Is Britain a suitable place to make solar energy?
Solar panels need daylight to make energy, so they can work well even under Britain’s relatively cloudy skies; solar panels can work even on an overcast day. In fact, Britain receives as much as 60% of solar irradiation as at the equator, making it a great place to harness the power of the sun.
How do you select a suitable location for a solar park?
We very carefully select sites for our ground-based solar parks – in fact, for every one we progress we reject many dozens of others. Our ground-based solar parks are on brownfield sites (sites that have been developed on before) or lower quality agricultural land. We carry out a wide range of in-depth environmental and technical studies to assess each site’s suitability, making sure that we can balance the benefits it offers with local people and wildlife.
The criteria we use include:
- Visual impact
- Environmental impact
- Hydrology, including flood risk
- Agricultural impact
A site also needs a good connection to the existing local electricity grid, so the energy we make could be carried away for homes and businesses to use.
What would I see at a ground-based solar park?
We consider each of our site designs very carefully, so that they are as well screened as possible in the landscape to help preserve the area’s character. To screen a solar park we use existing hedgerows and trees, or we plant new ones which add to the biodiversity on the site and will last beyond the life of the solar park. We generally find that once we do this, people don’t even know that they’re there.
We also design other features of our site to help them blend in:
- Panels sit on stands that are no more than 2.5m high
- No lights on site at night
- All cables buried underground
- Lightweight deer fencing inside the hedgerow line to protect the site
- Fixed, inward-facing CCTV cameras for security only
What can I hear at a ground-based solar park?

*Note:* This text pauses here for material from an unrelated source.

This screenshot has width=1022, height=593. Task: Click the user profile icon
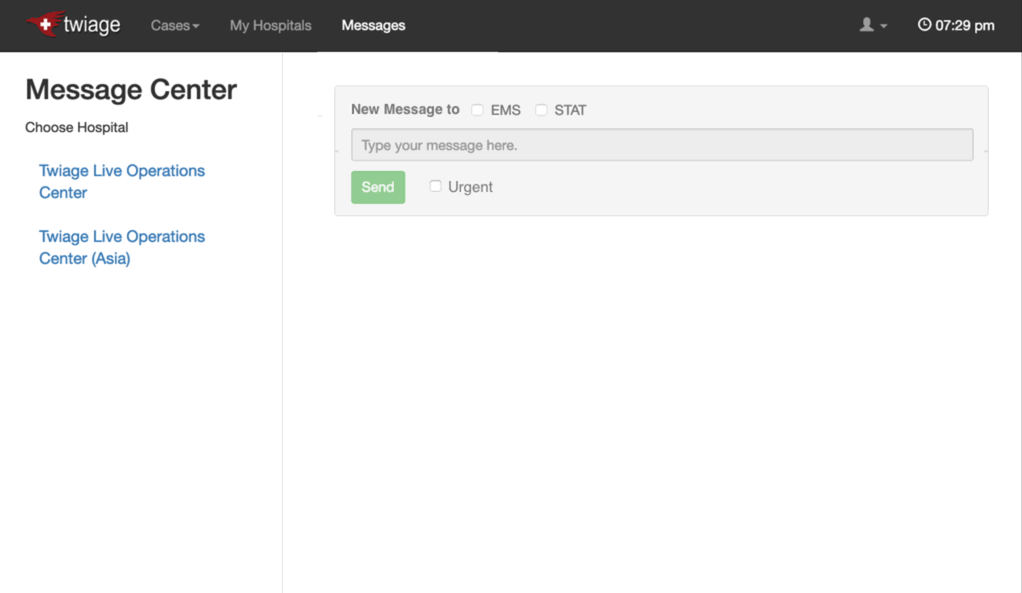coord(866,25)
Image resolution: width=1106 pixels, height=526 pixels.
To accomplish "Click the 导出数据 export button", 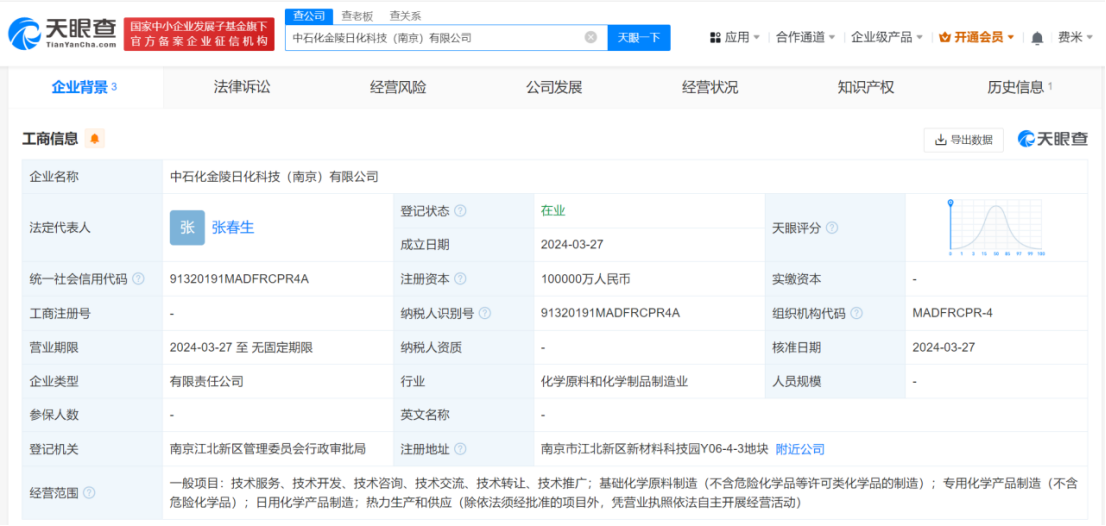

Solar panels are without doubt the quietest way of making energy there is, and they work completely silently.
A solar park typically needs one or more inverters to convert all the direct current (DC) power generated into the alternating current (AC) needed to power homes. Inverters emit a low level hum of around 35dB – about the same as a whisper in a quiet library, and in keeping with the existing level already present in the surrounding environment.
To make our inverters even quieter and protect them from the elements, they are housed inside a cabin typically no bigger than a garden shed, and painted to suit the existing environment.
How are ground-based solar parks created?
Creating a solar park is relatively quick and very straightforward. It typically doesn’t need any heavy construction equipment.
Panels arrive at the site pre-assembled, and simply need to be fixed to light steel frames that angle them towards the sun. We then put all of the connecting cables underground out of sight.
Typically, the cables then continue underground to an existing local substation, and from there the energy from the panels is put into the electricity grid for homes and businesses to use.
What is the effect on wildlife?
Solar parks can have a positive effect on biodiversity. They typically have a 25 year life span, and during this time the land is allowed to ‘rest’ from chemical treatment and encourage a vast variety of flora and fauna.
As solar panels are raised on platforms, over 95% of the land in a park is available for plant growth, wildlife conservation or livestock grazing.
By introducing conservation measures such as field margins and wildflower meadows to these spaces, small mammal and invertebrate populations can thrive. The creation of hedgerows, bird boxes and on-site wetland areas can also become a haven for British bird and amphibian species.
You can find out more about the positive impact a solar park can have on biodiversity here.
What is the effect on people living locally?
By carefully designing our sites in selected locations, we work hard to make sure our sites are really well hidden in the landscape and often identify the potential for additions to the park that could benefit local people. These can be anything from footpaths and riding circuits to fitness tracks and education points.
Once fully operational, a solar park requires little maintenance. A technician only needs to access the site by car or small van once a week. During the construction phase, we put in place a detailed traffic management plan to make sure that local people are affected as little as possible.
Do solar panels reflect the sun?
Solar panels are designed to absorb the sun, not reflect it. They do not create any glare that could cause a disturbance to people or to wildlife.
What happens to a solar panel at the end of its life?
A solar panel only degrades by 0.8% during its lifetime. A silicon-based PV panel is up to 80% glass by weight, so at the end of its life, it can be up to 85% recycled under the industry’s PV CYCLE scheme.
Ground-based solar parks can be entirely dismantled in weeks, and the land can be restored to arable farming or continue to be grazed by sheep and other livestock.
Do solar panels pose a health risk?
No, solar panels are completely harmless. They are mostly glass, which is made from silicon (sand). They do not, for example, emit any harmful electromagnetic frequencies which could cause health problems to people or wildlife. In fact, solar energy is one of the cleanest and safest ways of making home-grown energy there is.
Do solar panels interrupt radio frequencies?
No, solar panels emit no frequency which could affect radio equipment, mobile phones or Wi-Fi.
Can agriculture continue in a solar park?
Yes. 95 per cent of a solar park remains open to agriculture and the land can continue to be used for vegetation growth or grazing sheep and poultry. The National Farmers Union supports solar energy and recently wrote a report on how the two industries can work hand-in-hand. You can read the guidance here.
How much traffic would a solar park generate?
Once assembled a solar park requires only weekly maintenance from a technician who can access the site via car or small van.
During construction a detailed traffic management plan is put in place to make sure people living nearby face as little disruption as possible.
Typically a smaller lorry can carry around 400 panels and needs to make around 10 trips per MW of energy installed.
If a larger lorry is able to be used, these movements can be cut down to as little as 5 trips per MW of energy installed.